*On March 6-7, 2018, the Forest Land Alliance and its member organizations welcomed a delegation of over 24 members from Oxfam’s international staff and partner organisations to Quang Binh province. The delegation included representatives from Uganda, Malawi, Zambia, Indonesia, Cambodia and other developing countries around the world.
SEED and CIRD shared our experiences with models of effective management of land and forests of ethnic minority communities. With support from Oxfam and other international donors, results have been very positive in forest protection and development as well as land management for ethnic minority communities. Participants were interested to learn more about these projects and if and how they could apply these models in their own countries.
Over the years, CIRD and SEED have worked under the Forest Land Alliance (FORLAND) implementing projects to assist people in the protection and management of land and forests. Many of our projects work with ethnic minority communities in the mountainous western region of Quang Binh province, close to the Laos border. Many ethnic minority communities are very poor, living in isolated areas with few resources.
CIRD has been working with the Ma Lieng ethnic community for many years. The Ma Lieng are a small community of roughly 250 households/1528 people. They are part of the Chut ethnic group and live in Quang Binh and Ha Tinh provinces.
The overall objective of the projects are to preserve forest and forest resources in the watershed ecosystem by promoting awareness and knowledge. SEED and CIRD shared experiences with projects in three communes in Tuyen Hoa district (Truong Son, Quang Ninh, and Lam Hoa). Studying customary law and the culture of the Ma Lieng people has made the project more sustainable.
Visit to Ma Lieng village
After learning about the work of CIRD and the projects in Tuyen Hoa district, the delegates visited Ke village to learn about the model of community forest management and land management. Mr Dung, Ke village elder, and Ms Lam, community leader from nearby Cao village, welcomed the delegates to the community meeting room and shared their experiences and insights.
Mr Dung explained that in the past Ma Lieng people lived in the forest and practiced shifting agriculture. However, when the government banned this practice it created many difficulties for the Ma Lieng people. They did not have enough food and were illiterate. However, over the years quality of life has improved due to a number of projects and the community now have enough food and can afford other goods such as motorbikes. The children attend school and can read and speak Vietnamese, while also speaking their own Ma Lieng language.
Mr Dung and Ms Lam and a representative from the local authorities also responded to questions from delegates regarding forest management, problems and future plans.

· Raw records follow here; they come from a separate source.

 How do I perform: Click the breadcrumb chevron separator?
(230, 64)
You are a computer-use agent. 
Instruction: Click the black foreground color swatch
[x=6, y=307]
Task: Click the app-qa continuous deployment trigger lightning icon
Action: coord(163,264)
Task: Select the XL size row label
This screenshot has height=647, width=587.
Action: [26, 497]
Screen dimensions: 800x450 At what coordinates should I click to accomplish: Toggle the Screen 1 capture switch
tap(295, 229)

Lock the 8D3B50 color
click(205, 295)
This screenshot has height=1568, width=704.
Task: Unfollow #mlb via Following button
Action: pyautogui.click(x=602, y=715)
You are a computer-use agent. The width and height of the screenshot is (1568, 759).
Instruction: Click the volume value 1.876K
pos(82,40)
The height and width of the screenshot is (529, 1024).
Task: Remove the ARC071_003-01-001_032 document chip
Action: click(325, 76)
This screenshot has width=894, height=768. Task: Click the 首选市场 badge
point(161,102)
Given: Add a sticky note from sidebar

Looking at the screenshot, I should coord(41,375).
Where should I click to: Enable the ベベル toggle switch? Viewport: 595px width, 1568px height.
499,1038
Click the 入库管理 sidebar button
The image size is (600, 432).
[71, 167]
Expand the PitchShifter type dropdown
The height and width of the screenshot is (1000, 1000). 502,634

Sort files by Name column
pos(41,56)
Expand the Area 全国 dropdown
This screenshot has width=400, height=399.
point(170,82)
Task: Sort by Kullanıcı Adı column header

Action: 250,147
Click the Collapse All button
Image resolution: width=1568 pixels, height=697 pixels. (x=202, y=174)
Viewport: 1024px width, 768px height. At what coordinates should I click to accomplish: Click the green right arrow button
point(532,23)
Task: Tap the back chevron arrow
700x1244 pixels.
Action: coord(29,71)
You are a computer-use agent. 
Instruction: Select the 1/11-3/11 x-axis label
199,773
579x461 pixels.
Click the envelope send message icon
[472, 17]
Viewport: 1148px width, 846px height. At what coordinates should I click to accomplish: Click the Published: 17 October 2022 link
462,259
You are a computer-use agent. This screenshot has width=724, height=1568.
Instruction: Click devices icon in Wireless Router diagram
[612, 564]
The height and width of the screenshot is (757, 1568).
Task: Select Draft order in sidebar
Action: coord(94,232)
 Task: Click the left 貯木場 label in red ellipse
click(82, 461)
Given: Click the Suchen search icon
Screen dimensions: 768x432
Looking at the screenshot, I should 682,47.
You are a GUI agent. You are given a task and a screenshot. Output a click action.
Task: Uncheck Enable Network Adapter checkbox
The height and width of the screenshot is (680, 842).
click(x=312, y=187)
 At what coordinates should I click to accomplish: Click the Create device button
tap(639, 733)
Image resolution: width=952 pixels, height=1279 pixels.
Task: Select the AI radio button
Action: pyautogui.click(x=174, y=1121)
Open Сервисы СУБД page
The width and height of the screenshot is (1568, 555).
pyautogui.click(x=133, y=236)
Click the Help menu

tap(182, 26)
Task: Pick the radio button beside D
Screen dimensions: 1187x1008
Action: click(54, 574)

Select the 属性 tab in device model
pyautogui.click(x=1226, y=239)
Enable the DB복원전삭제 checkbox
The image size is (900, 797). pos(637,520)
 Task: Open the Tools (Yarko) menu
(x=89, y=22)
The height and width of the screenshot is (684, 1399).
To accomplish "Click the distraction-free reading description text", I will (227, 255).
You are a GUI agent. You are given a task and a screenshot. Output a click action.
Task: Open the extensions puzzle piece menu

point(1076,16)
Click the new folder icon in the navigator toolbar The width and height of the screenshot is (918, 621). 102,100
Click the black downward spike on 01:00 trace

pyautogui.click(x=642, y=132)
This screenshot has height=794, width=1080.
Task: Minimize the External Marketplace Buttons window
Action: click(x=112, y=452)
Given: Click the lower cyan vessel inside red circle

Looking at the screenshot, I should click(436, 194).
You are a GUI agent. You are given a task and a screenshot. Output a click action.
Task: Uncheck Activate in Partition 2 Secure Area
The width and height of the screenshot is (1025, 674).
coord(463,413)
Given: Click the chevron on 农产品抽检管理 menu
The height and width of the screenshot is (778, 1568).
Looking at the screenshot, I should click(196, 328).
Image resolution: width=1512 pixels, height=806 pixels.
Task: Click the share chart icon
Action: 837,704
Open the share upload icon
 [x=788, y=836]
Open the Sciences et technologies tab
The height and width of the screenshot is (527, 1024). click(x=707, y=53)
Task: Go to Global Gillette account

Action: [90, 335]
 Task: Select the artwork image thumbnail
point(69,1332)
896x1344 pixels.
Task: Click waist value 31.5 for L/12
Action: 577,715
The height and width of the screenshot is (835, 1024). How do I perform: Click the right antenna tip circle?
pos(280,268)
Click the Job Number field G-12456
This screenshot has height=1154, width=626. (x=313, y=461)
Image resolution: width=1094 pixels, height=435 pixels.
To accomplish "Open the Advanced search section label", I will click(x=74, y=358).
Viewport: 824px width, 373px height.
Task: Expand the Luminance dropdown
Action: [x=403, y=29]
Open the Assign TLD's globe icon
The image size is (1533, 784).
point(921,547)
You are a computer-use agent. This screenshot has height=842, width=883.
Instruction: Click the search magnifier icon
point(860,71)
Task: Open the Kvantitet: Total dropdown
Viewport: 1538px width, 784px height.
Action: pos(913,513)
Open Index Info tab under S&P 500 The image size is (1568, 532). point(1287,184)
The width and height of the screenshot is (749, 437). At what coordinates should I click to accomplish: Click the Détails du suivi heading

Ms Lam explained that members of nearby Cao village complained to the government because they did not officially have access to land. However, they have since reclaimed more than 200 hectares from the state forestry company and this has improved the livelihood of the community. Cao village now has access to clean water and people receive payments for protecting the forest. However, she noted that there are still many poor households in the community.
After the presentation delegates met many members of the Ke village community and were given a tour of the village.